The oxygen demand category classifies the calculated COD value against standard water quality benchmarks — from very clean (under 20 mg/L) to severely polluted (over 600 mg/L). The category provides immediate context for the numerical result, indicating whether the sample is within acceptable limits for treated effluent discharge, requires further treatment, or represents a high-strength industrial waste.

Use it during or immediately after laboratory COD testing to compute the result from titration data. It is also useful for quality checking previously recorded calculations, training lab personnel on the formula, or preparing environmental compliance reports that require COD values from raw analytical data.
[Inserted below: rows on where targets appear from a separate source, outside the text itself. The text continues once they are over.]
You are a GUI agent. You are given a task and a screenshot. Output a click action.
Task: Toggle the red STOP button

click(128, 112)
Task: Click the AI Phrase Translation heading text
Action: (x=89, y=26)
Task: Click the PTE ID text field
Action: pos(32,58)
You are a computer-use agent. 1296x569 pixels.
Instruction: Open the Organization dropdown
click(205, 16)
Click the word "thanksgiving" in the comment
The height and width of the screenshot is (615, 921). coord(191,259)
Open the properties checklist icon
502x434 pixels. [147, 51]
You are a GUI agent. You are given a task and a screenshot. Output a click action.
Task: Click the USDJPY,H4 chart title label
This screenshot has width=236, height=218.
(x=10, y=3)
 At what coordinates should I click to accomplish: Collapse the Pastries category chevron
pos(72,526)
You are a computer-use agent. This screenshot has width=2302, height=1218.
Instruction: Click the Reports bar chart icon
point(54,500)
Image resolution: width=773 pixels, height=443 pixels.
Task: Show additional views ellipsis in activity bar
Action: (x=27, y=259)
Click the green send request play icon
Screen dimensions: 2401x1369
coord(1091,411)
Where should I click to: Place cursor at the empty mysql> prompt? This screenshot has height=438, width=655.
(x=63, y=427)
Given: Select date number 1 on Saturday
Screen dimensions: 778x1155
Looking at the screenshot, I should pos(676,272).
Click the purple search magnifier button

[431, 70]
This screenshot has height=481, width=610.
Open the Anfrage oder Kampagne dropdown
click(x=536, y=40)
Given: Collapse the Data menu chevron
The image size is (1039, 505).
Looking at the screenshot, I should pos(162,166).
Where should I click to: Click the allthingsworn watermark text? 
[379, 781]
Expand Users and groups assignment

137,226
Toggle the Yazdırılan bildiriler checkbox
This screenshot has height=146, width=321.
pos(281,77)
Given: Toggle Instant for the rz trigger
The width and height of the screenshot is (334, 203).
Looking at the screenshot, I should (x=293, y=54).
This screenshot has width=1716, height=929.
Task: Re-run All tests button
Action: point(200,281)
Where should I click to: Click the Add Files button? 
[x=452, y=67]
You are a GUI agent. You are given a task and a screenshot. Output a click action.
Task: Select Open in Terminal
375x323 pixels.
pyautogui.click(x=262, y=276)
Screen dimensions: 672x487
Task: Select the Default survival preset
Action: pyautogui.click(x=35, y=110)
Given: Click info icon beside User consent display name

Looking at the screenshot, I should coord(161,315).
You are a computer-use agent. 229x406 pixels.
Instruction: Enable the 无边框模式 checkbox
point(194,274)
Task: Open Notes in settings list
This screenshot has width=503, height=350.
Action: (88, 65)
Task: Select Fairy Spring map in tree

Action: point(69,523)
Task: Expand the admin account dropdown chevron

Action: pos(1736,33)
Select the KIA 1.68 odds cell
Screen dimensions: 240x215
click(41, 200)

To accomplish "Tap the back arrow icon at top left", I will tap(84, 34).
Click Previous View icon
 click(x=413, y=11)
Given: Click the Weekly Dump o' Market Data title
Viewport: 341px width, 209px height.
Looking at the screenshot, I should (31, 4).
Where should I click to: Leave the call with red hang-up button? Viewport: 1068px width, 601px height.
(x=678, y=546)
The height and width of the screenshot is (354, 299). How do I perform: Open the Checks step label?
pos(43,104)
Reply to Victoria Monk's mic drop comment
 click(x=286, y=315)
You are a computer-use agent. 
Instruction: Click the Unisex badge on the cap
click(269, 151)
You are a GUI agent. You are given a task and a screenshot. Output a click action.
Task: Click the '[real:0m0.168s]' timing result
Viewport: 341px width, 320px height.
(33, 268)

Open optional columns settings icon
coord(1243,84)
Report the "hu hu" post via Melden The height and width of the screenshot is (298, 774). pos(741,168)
The Central Pollution Control Board (CPCB) of India prescribes COD discharge limits that vary by industry and receiving water body. For general industrial effluent discharged to inland surface water, the standard limit is typically 250 mg/L. For discharge to land, it may be up to 250–400 mg/L. Specific industry categories have individual limits — always check the applicable CPCB or State PCB standard.

COD (Chemical Oxygen Demand) measures the total oxygen needed to chemically oxidise all matter, including non-biodegradable compounds, and gives results within hours. BOD (Biological Oxygen Demand) measures the oxygen consumed by microorganisms to biodegrade organic matter over 5 days (BOD₅). COD is always higher than or equal to BOD. COD is preferred for rapid testing; BOD reflects the biologically active portion of organic pollution.

The blank titration measures the oxygen demand of the reagents themselves — the background that exists even without any sample pollutants. Subtracting the sample titrant volume from the blank corrects for this background demand, isolating the oxygen demand attributable to the sample alone. Without the blank correction, all COD results would be systematically inflated by the reagent background.